Note that in the implementation, we are free to replace the predictor function (in this case, the output of gplearn) with another predictor function implementing a different model (such as a neural network).
Creating the ODAT-SE Input File¶
The input file input.toml for this example is:
[base]
dimension = 2
output_dir = "./output"
[solver]
[algorithm]
name = "minsearch"
seed = 12345
[algorithm.param]
min_list = [-6.0, -6.0]
max_list = [6.0, 6.0]
initial_list = [0.0, 0.0]
We use the minsearch algorithm (Nelder-Mead optimization) to find the minimum of the function.

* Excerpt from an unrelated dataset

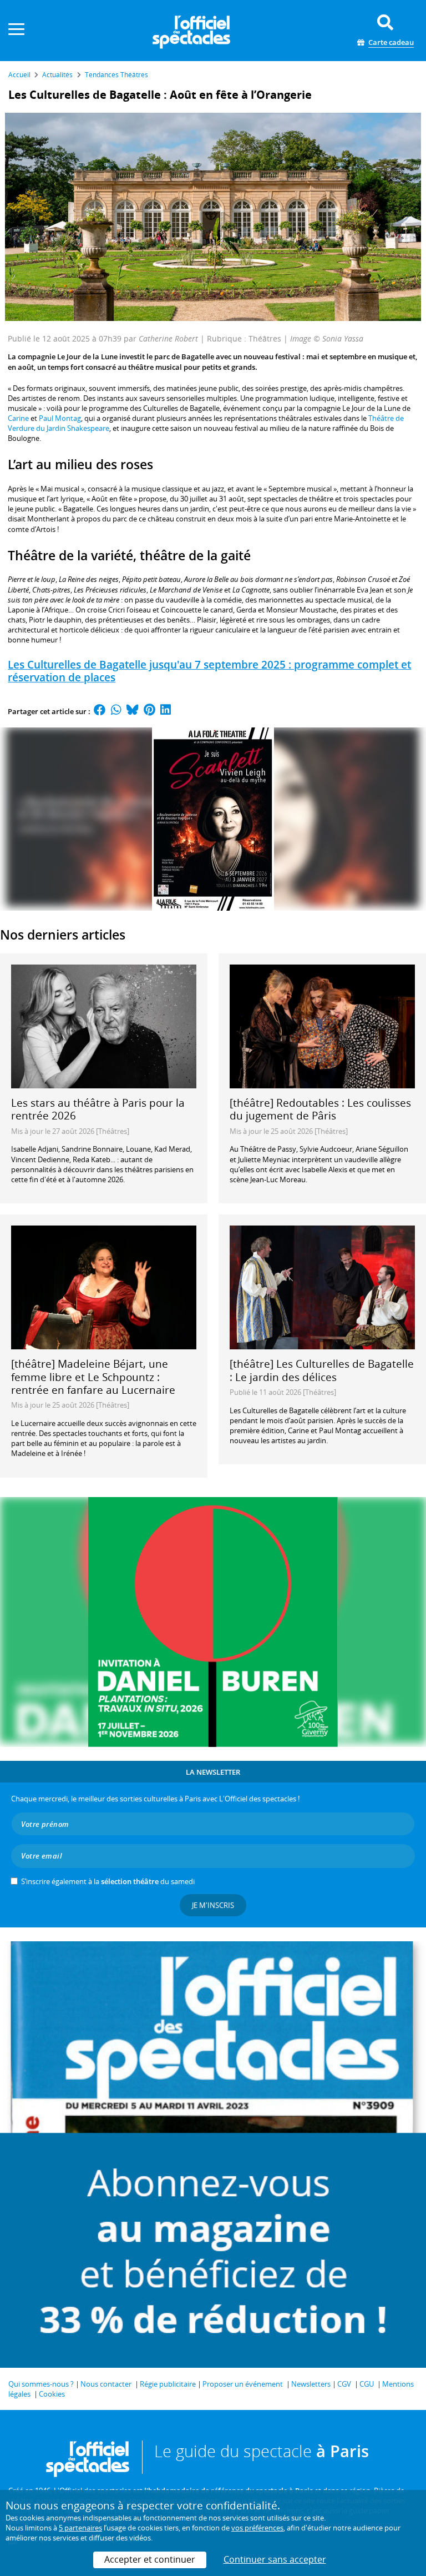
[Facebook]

The search space spans the interval \([-6,6]\) along both the \(x\) and \(y\) arguments.
Running the Analysis¶
Execute the script, passing input.toml as the input argument:
python gpr.py --input input.toml
We obtain the following results:
Fig. 12 Figure 1: Plots of the true model (left), surrogate model (center), and their difference (right). Dots correspond to training data points.¶
This shows that the surrogate model closely mimics the true model. We also obtain the following information about the estimated minimum of the surrogate GP model:
Best solution: \(x^* = (2.99690478,1.99537007)\)
Surrogate \(f(x^*) = -0.0022618891671299934\)
True \(f(x^*) = 0.001004130687907469\)
The obtained minimum is very close to the minimum at \((3.0,2.0)\), one of the four global minima of the Himmelblau function whose value is \(0\).